Seu último desfile na São Paulo Fashion Week investiu em requintados grafismos listrados e vibrantes, que ganharam o aplauso da crítica e acabaram sendo vestidos por várias famosas, entre elas Izabel Goulart no baile de carnaval da revista "Vogue". 

Vestido e detalhe


Clima de névoa para desacelerar

O objetivo da instalação de manequins mostrada com vídeo? "A coleção fala sobre a temática digital e eu sempre quis um momento mais próximo com a imprensa, com as minhas compradoras, um tempo diferente da velocidade de um desfile.

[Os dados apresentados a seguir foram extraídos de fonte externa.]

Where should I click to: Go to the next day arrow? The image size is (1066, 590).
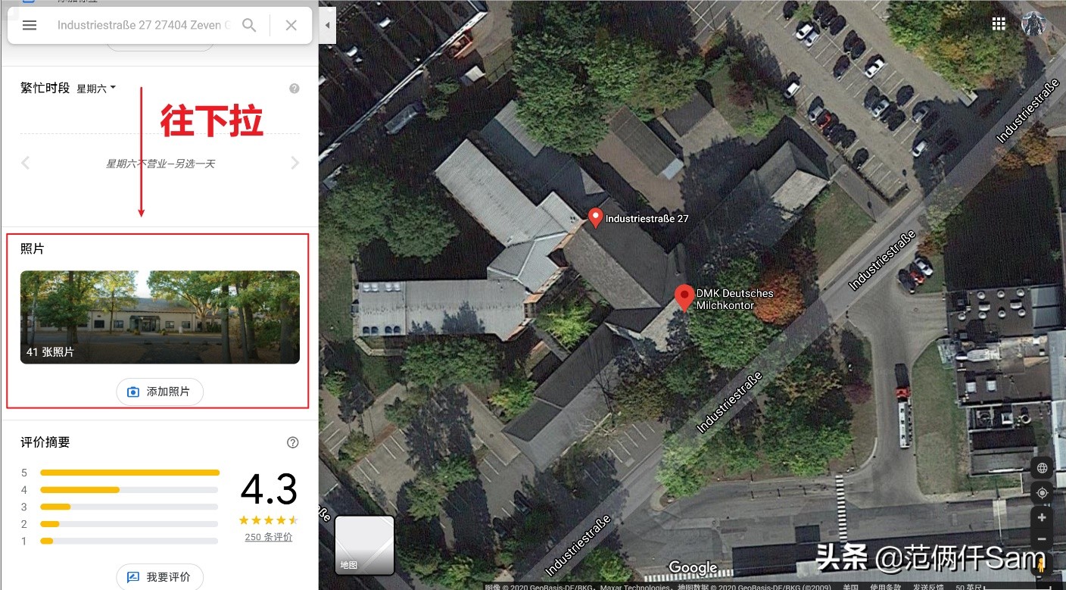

Trabalhamos com luz baixa, um clima de névoa, para que as pessoas pudessem desacelerar do dia a dia", conta o estilista, que encara a câmera com certa timidez, rindo só depois do clique.

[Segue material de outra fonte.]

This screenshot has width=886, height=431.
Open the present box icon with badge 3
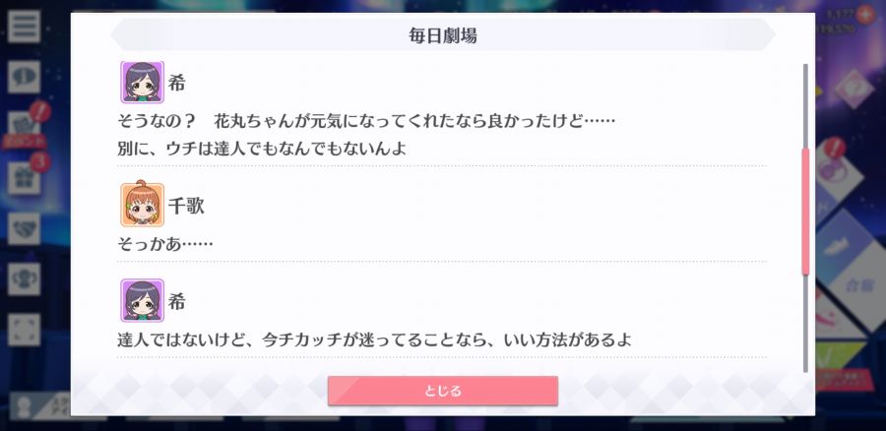tap(25, 178)
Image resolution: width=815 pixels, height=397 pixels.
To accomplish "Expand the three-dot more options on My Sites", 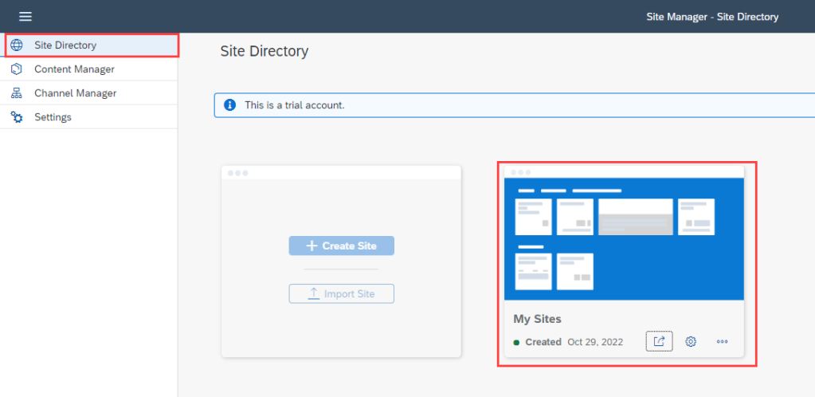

Fetiche: as sandálias de Flavia Alessandra

"Sabia que esse ruído da televisão é usado para acalmar em tratamentos?", disse Vitorino a Daniela Falcão, editora da "Vogue". No meio da névoa, um flash capta a imagem de Flávia Alessandra, num vestido azul floral e levíssimas sandálias by Vitorino.

flavia e sapato2

Tecidos dublados numa coleção estruturada e leve

O estilista é craque na arquitetura têxtil. Para dar rigidez ao cetim duchesse, coloca o tecido numa prensa térmica com uma entretela de dupla colagem junto e uma sarja, tudo com acabamento de zibeline. Looks velozes, formas retas, silhuetas alongadas e volume nas blusas pontuaram uma coleção em preto, rosa e azul, com destaque para a seda combinada ao acetato.

Construindo a renda

A construção de uma renda telada é um primor. E ele explica: "a trama mistura o cinza e o bege em fios metálicos. Resolvemos trabalhar com o cinza e não o branco porque o ruído branco é a união do cinza com o preto. É um novo cinza. Existem microfios em dois tons de cinza e ouro velho para quebrar essa mescla", explica Vitorino que começou a trabalhar aos 12 anos na fábrica de uniformes da família em Feira de Santana. Veja Vitorino também no Ego!

Dono de grife aos 16 anos

Vitorino e Izabel

Batalhador, fez uma grife sua aos 16, foi estudar moda na Universidade de Salvador, desfilou no Moda Hype no Rio e num curto tempo já é vendido nas principais cidades do país. O reconhecimento está vindo rápido. Foi apontado pela revista "Elle" como um dos sete nomes da costura sob medida no Brasil e indicado pela L'Officiel como um dos cinco estilistas de futuro promissor na América Latina.